E’ stata così creata un’area dipartimentale di emergenza in cui accogliere gli infartuati acuti non ancora classificati come positivi o negativi al COVID-19, zona definita come "area limbo". In questa zona di degenza, organizzata presso la Cardiologia 1- Universitaria di Cisanello e dotata di attrezzature e personale medico ed infermieristico dedicato, sono stati trattenuti i pazienti in attesa dell’esito del tampone prima del ricovero in terapia intensiva cardiologica, risposta che all’inizio della pandemia richiedeva anche oltre le 8 ore. Dal momento dell’apertura dell’area limbo, il 18 marzo, fino al 30 luglio vi sono stati ricoverati 66 pazienti, di cui soltanto 2 sono risultati positivi al COVID-19; nessun paziente è deceduto dell’area limbo. Il problema riorganizzativo della Cardiologia è stato dunque di gran lunga superiore a quello rappresentato dalle criticità specificamente legate al COVID-19.

Nel corso dell’emergenza virale è purtroppo emerso che gli infartuati giungevano in ospedale in condizioni cliniche di maggiore gravità rispetto al periodo precedente l’inizio della pandemia, in larga parte perché i pazienti stessi rimanevano al proprio domicilio per un tempo più lungo tra la comparsa dei sintomi e la chiamata al 118, tempo in media aumentato del 45%. A influire negativamente sulla cura dell’infarto ha pesato anche il ritardo del trasferimento in ospedale dei pazienti urgenti per l’elevata e straordinaria richiesta di trasporto medico legato alla pandemia. Dall’attivazione del sistema di emergenza all’ arrivo del paziente in Cardiologia per il trattamento dell’ infarto si è verificato infatti un aumento del tempo di circa 1 ora e mezzo rispetto al periodo pre-COVID-19.

Queste criticità sono state superate grazie all’impegno del personale sanitario e all’efficace riorganizzazione del dipartimento. Oramai i pazienti affetti da COVID-19 fortunatamente si sono ridotti, e al momento siamo tornati a uno standard di assistenza del cardiopatico acuto a livelli pre-pandemia.

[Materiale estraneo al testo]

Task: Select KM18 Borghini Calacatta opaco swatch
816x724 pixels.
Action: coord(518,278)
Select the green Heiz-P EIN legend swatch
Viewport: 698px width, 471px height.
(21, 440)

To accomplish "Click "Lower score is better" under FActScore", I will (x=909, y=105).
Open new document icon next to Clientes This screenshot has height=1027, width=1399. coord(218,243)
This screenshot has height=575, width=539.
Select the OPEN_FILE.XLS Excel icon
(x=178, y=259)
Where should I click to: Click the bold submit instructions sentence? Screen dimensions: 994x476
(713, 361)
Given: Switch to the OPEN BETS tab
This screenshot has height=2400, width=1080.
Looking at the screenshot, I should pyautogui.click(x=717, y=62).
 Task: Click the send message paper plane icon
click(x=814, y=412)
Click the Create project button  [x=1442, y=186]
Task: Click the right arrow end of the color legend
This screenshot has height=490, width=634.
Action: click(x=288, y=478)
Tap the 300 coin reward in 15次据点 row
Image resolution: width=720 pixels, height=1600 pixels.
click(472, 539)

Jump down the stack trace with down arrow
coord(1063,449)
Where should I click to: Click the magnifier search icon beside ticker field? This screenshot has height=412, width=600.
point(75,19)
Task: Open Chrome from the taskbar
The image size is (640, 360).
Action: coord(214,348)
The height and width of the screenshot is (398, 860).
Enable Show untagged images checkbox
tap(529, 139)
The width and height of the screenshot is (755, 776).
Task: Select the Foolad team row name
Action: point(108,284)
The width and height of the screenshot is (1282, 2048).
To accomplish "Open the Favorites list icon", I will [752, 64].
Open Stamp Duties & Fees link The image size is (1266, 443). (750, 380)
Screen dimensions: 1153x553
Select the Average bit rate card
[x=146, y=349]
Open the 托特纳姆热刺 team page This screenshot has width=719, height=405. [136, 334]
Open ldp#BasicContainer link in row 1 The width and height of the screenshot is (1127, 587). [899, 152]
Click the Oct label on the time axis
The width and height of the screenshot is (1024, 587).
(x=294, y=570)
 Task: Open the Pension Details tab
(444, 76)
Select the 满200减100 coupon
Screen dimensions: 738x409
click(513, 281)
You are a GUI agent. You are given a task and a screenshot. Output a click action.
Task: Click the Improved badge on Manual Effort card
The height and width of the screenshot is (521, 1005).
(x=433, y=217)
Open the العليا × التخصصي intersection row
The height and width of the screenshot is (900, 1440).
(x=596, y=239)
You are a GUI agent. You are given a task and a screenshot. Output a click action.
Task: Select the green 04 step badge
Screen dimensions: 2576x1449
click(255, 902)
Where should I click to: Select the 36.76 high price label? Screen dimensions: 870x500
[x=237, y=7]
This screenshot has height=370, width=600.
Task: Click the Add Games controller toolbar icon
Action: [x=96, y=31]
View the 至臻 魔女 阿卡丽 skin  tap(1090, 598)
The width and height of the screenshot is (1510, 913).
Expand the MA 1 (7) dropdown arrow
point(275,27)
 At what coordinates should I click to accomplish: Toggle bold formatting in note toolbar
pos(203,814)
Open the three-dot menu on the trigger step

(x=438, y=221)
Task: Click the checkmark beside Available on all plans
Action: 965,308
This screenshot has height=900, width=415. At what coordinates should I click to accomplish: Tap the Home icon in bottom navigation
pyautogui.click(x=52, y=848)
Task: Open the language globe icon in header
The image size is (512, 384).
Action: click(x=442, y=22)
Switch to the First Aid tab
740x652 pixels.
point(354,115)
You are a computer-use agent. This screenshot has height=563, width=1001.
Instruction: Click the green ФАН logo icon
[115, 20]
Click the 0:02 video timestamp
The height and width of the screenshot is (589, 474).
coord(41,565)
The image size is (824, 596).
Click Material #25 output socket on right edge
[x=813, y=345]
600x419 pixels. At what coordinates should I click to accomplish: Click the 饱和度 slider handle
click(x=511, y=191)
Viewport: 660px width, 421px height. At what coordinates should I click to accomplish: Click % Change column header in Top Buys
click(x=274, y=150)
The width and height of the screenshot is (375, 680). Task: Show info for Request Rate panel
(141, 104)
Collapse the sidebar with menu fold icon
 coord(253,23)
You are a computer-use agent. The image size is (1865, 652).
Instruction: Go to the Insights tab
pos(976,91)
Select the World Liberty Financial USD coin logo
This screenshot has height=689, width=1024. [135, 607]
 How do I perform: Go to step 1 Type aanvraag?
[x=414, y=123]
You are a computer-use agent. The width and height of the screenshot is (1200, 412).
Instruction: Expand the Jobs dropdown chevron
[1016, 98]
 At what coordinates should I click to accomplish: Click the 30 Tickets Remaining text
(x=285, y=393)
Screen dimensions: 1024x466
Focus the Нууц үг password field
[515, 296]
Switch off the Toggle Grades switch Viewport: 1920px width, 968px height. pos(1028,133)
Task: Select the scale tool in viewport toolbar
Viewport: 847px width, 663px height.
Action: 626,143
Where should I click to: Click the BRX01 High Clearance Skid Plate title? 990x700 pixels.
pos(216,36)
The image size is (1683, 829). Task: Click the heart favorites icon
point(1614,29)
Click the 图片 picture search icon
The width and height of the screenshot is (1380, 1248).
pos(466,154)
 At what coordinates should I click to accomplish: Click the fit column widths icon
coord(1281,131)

Inoltre nell’area limbo vengono ricoverati sempre meno pazienti grazie alla possibilità di utilizzare il test del tampone rapido che consente in circa 1 ora di avere la risposta di eventuale positività al COVID-19.

A suggellare l’avvenuto ritorno ad una quasi-normalità è emblematico il caso di una donna di 100 anni, affetta da infarto miocardico, che con il 118 è giunta in tempi brevi all’ospedale dove è stata sottoposta ad angioplastica coronarica nel Laboratorio di Emodinamica dell’azienda ospedaliera, diretto dalla professoressa Sonia Petronio. L’intervento eseguito dal dottor Paolo Spontoni si è concluso con successo senza complicanze e la signora ha proseguito fino alla dimissione la degenza nel reparto di Cardiologia 1-Universitaria, sotto la cura del professor Raffaele De Caterina e dei medici di reparto, i dottori Paola Capozza, Maria Grazia Delle Donne, Erika Michelotti e Paolo Caravelli.

La Cardiologia Universitaria Aoup rimane all’avanguardia anche per l’aspetto scientifico, come dimostra la recente pubblicazione, sulla prestigiosa rivista "The Lancet" di giugno, frutto della collaborazione con l’università Humanitas di Milano. Nella ricerca, che ha coinvolto 42mila pazienti affetti da malattia coronarica, cerebro-vascolare e degli arti inferiori, è stata valutata l’efficacia dei nuovi farmaci antipiastrinici rispetto all’aspirina, per la prevenzione di un nuovo infarto, di un ictus o della morte. Il professor Raffaele De Caterina, co-autore dello studio, sottolinea al riguardo che la "buona e vecchia" aspirina dimostra di mantenersi valida nella prevenzione cardiovascolare anche rispetto ai nuovi farmaci. I risultati della ricerca hanno dimostrato nel lungo periodo che i nuovi farmaci antipiastrinici, rispetto all’aspirina, danno solo un beneficio modesto nel prevenire l’infarto, senza superiorità sull’ictus e sulla mortalità.